DOCUMENT SECTION
════════════════

A champion of inclusion through public service
Curtis Brown (Cert.’09/GPA; MA’11/GPA) earned both a certificate and a master’s in homeland security and emergency preparedness from the VCU Wilder School. Brown, who was appointed agency head of the Virginia Department of Emergency Management by Gov. Ralph Northam in June, is an accomplished public safety professional with more than 15 years of service at the federal, state and local levels. He served previously as deputy secretary of public safety and homeland security, regional emergency management administrator for the Hampton Roads Planning District Commission, professional staff on the U.S. House of Representatives Committee on Homeland Security and as a senior special assistant to the governor in the Office of Commonwealth Preparedness. In 2019, Brown co-founded the Institute for Diversity and Inclusion in Emergency Management (IDIEM).
The son of a union card-carrying phone technician and a small-business owner, Brown grew up just outside the Beltway in Prince George’s County, Maryland, a stone’s throw away from Andrews Air Force Base.
Prince George’s County, or “PG,” as it is known by residents, has fabled neighborhoods unlike almost any other in the United States: highly educated, majority African American enclaves with median incomes in excess of six figures.
“I grew up in a place where Black excellence and the influence of public leadership were ubiquitous,” said Brown.
“It was a powerful experience to grow up in a post-segregation context and within a community led and inhabited almost exclusively by successful African Americans.”
Brown described his parents as modest, industrious people who migrated from the South to the Washington suburbs to make a better way for their children.
“They weren’t wealthy, by any means, but they were part of a generation of Blacks who worked hard to enter the middle class. Our family was like any family in its striving. I was away from home and in my first year of college before I understood that the beauty of that experience is that we were in no way exceptional.”

════════════════

TASK A
Based on the profile of Curtis Brown:
(i) Who appointed Brown agency head of the Virginia Department of Emergency Management?
(ii) In what year did Brown co-found the Institute for Diversity and Inclusion in Emergency Management?
(iii) What military base was near where Brown grew up?
TASK B
Can you carry on the profile of Curtis Brown from its last paragraph?

Saved entries

════════════════

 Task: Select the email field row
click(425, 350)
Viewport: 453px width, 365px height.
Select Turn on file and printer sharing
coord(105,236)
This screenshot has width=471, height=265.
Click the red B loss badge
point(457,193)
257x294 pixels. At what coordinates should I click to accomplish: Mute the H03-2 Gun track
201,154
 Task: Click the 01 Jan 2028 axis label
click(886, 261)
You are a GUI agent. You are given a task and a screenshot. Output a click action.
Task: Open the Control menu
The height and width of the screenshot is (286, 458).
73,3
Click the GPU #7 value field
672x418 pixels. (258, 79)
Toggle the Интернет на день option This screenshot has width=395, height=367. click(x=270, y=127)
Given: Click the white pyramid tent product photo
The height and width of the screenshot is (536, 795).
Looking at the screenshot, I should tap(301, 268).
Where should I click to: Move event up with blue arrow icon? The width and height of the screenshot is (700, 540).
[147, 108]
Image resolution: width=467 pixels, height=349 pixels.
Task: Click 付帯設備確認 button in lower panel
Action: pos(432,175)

════════════════

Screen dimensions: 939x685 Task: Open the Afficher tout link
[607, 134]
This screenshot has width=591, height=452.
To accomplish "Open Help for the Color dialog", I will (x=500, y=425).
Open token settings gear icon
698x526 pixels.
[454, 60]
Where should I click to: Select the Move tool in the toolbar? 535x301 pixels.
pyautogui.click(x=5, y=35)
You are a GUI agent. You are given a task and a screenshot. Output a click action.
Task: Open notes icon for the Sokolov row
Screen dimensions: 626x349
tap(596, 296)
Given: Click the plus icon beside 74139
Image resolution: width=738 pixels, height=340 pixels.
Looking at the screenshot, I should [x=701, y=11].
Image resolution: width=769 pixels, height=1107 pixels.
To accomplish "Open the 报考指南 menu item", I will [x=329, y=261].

════════════════

ANSWER A
(i) Gov. Ralph Northam
(ii) 2019
(iii) Andrews Air Force Base

ANSWER B
These days, Brown is anything but inconspicuous. As the first African American to head the Virginia Department of Emergency Management, he acknowledges that he’s an anomaly in an industry distinctive in its homogeneity. The facts bear him out: Over 80% of the nation’s emergency management directors are white, and 70% are male. At DHS, one of the most racially and ethnically diverse agencies across the federal government, African Americans make up 30% of the workforce and just 8% of senior leadership roles. Compare that representation with the demography of the 10 U.S. localities deemed “most vulnerable” to disaster by the CDC — communi-ties that average minority populations of 81% — and the lack of diversity among chief emergency managers is alarming.
Women, and racial and ethnic minorities have long been underrepresented in the field of emergency management despite being disproportionately impacted by disaster.
“This is true for both practice and research,” said Brown. “The lack of women and minorities in the profession and their perceived absence in research perpetuates inequities that have long-term, very often lethal consequences that undermine us as a society.”
To help reverse that tide, Brown co-founded the Institute for Diversity and Inclusion in Emergency Management (IDIEM) in January 2019. It’s a nonprofit dedicated to increasing diversity in the field of and promoting the application of equitable practices to improve disaster outcomes for vulnerable communities.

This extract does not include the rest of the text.